EC: New principles agreed for out-of-print book licensing
Rights-holders can 'opt out'
Libraries, publishers, authors and collecting societies have agreed principles that will shape future licensing agreements on digitising out-of-print books, the European Commission said.
Out-of-print books are works that are copyright-protected but are either no longer being published or are not generally available to the public, aside from in libraries or via second-hand shops, the Commission said. Libraries must obtain the permission of copyright owners before digitising works, and the new agreement will help facilitate that, it said.
The key principles agreed in the Memorandum of Understanding (MoU) represent "an unprecedented opportunity" for European citizens to access digital works through libraries that publishers may not otherwise have had a "financial interest in maintaining", the Commission said.
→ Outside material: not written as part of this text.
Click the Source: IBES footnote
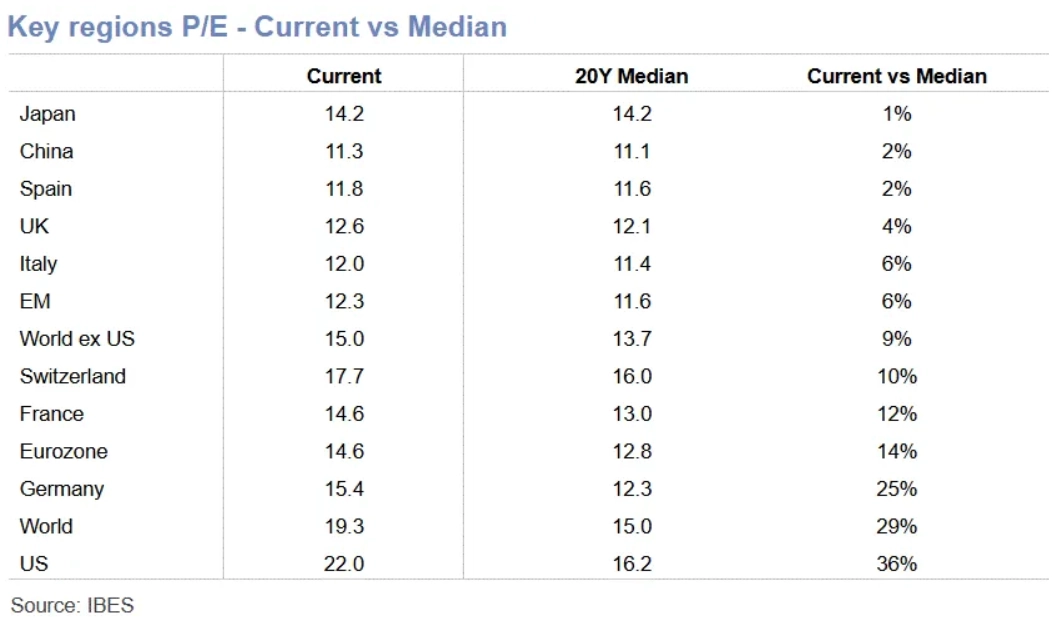1056x627 pixels. [x=72, y=605]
The key principles agreed include a commitment that all licensing agreements should be negotiated on a voluntary basis and define how the works can be commercially and non-commercially used, whilst it must "stipulate the author's right to claim authorship of the work, to acknowledge this authorship when known, and the author's right to object to any distortion, mutilation or other modification of his work," the new Memorandum of Understanding (MoU) said.
Collective licensing agreements for out-of-print works can only be granted by "collective management organisations" if those organisations represent a "substantial number of authors and publishers" that will be affected by the deal and if they are "appropriately represented," the MoU said.
The MoU also set out particular rules on how management rights of out-of-print books will be presumed.
"Where a right-holder whose work was first published in a particular Member State has not transferred the management of his rights to a collective management organisation, the collective management organisation which manages rights of the same category in that Member State of first publication shall be presumed to manage the rights in respect of such work," the new agreement (5-page/28KB PDF) said.
Efforts must be made to tell rights-holders that their works are to be licensed, and they will have the right to "opt out" their works from the agreement, it said.
The agreed key principles will "give European libraries and similar cultural institutions the possibility to digitise and make available online [out-of-print] books and learned journals which are part of their collections," the European Commission said.
"[The] agreement marks an important step forward by stakeholders to find viable and concrete solutions to further the creation of Europe’s digital libraries and ensure access to our rich cultural heritage," Michel Barnier, European Commissioner for the Internal Market and Services, said in a statement.
"I strongly believe this is a clear sign that, through dialogue and taking into account the specific needs of specific sectors, it is possible to reach negotiated solutions to surmount copyright issues in the digital era," Barnier said.
The organisations that signed the MoU included the European Writers' Council, the Federation of European Publishers, the European Bureau of Library, Information and Documentation Associations and the International Federation of Reprographic Rights Organisations.